Throughout the book, Hill is keenly sensitive to what it meant for her to be a woman in a male-dominated atmosphere, whether at Harvard or the White House, and these are some of the passages that resonate and that best combine her personal story with larger political themes.
What Hill does not do, however, is fully account for her willingness to work for an ignorant and divisive president who rose to power on the basis of deep societal divisions, divisions she clearly recognized from the outset. She participated in the Women’s March at the start of Trump’s presidency, but literally one day later went to work in his administration. She stayed well past the point at which she knew Trump was a security threat. She was horrified by much of what was happening, but stayed.

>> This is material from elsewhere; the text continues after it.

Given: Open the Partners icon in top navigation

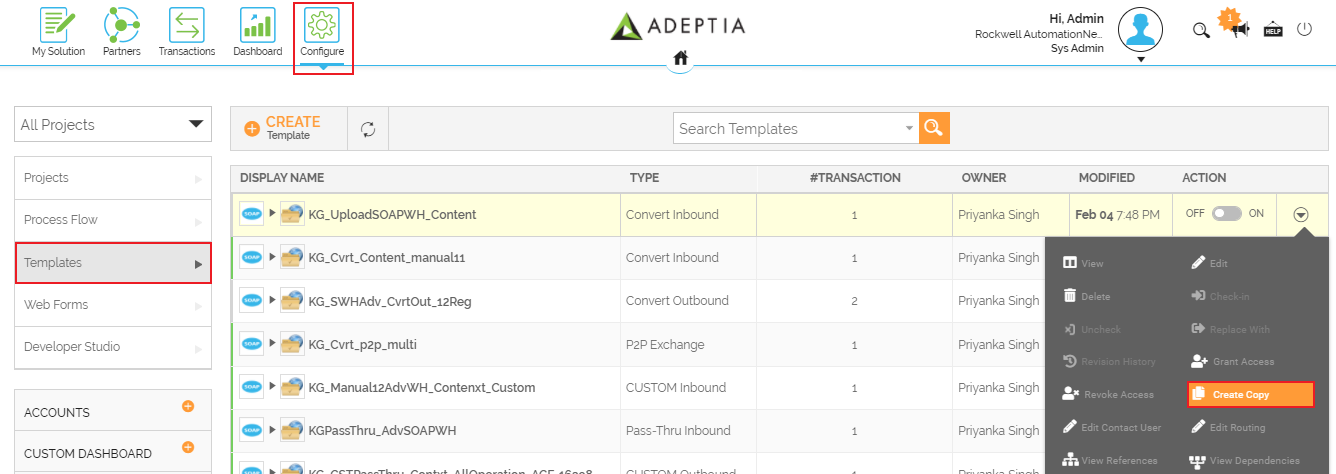Looking at the screenshot, I should pyautogui.click(x=122, y=24).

Every successful memoir, Vivian Gornick has famously argued, should describe both a situation and a story. The situation is what happens—the setting, the events. The story, on the other hand, is the emotional and intellectual experience of the author—their inner journey. When describing her time in the White House, Hill describes a situation but does not tell us the story. What was it like, day after day? Why did she do it? Did she have trouble sleeping? Did she feel guilty? Why did she stay? How did she justify her choices to herself? Why did she not leave and raise the alarm, as she clearly could have done? Does she have regrets?

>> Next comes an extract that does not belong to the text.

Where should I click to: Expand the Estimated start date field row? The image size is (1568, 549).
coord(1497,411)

Hill has very little to say about any of this, and it is hard to escape the conjecture that the reason for this is that she is uncomfortable talking about her own ambition. She tosses in a phrase here and there to justify her choices, saying meekly that she “thought I could help,” but that really isn’t sufficient, given the jarring dangers she describes. Thus the book succeeds as political analysis but falls short as memoir.

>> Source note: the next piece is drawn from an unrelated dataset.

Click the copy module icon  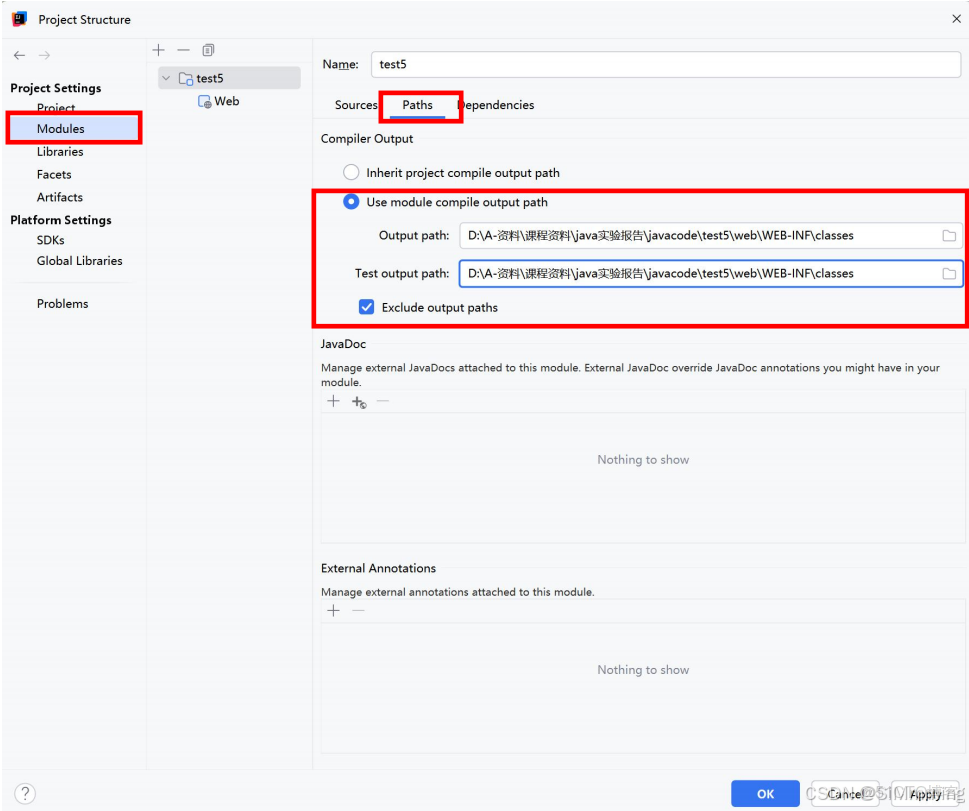point(207,49)
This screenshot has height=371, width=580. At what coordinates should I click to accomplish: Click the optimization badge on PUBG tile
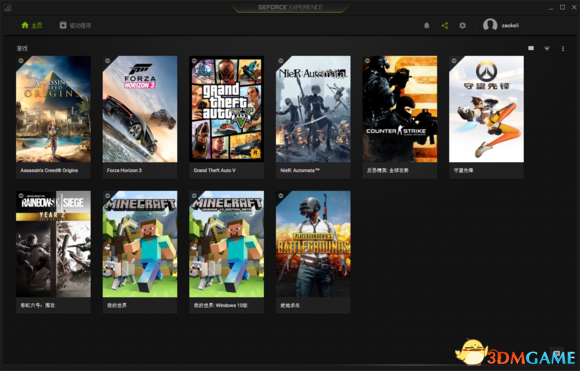[x=281, y=196]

The book ends with a long, elaborate plea for educational opportunities being made more widely available, as they were made available to her. Her aim here is admirable but she demonstrates a degree of naivete about how likely this is to change the current political dynamic. Not everyone is as bright and intellectually precocious as she, or interested in or capable of obtaining a college degree, let alone a PhD from Harvard. She argues that “everyone can play a role” in creating what she calls the “infrastructure” of opportunity. “We all have agency and the power to do something to make a difference in the lives of other people,” she writes.
Perhaps. But people stuck in low-wage, insecure jobs, or in neglected regions, really don’t have much agency, nor the time or money to think about others; they’re too busy trying to survive. Education is important, to be sure, but so is tax policy and the shredded social safety net, healthcare and affordable housing and a living wage. The Americans portrayed in the recent, devastating film “Nomadland” help each other when they can, fulfilling Hill’s admonition, but that is not the kind of agency she is advocating. Nor is it the kind of agency that will heal the nation’s deep divisions.
Hill also argues that “identities are not rigid constructs.” That is hard to swallow in 2021, especially given a 400-yeare history of the color line in America and the endless exploitation of racial animus for political gain; we need only look at the current flap over Critical Race Theory to see the latest incarnation of this dynamic.
Despite these flaws, this is a worthwhile book, an inside look at a horrifying administration and the dynamics that brought it to power, dynamics not unique to the United States. And it stands as a warning; as Hill correctly points out, even if Trump goes away, Trumpist populism will remain a potent danger.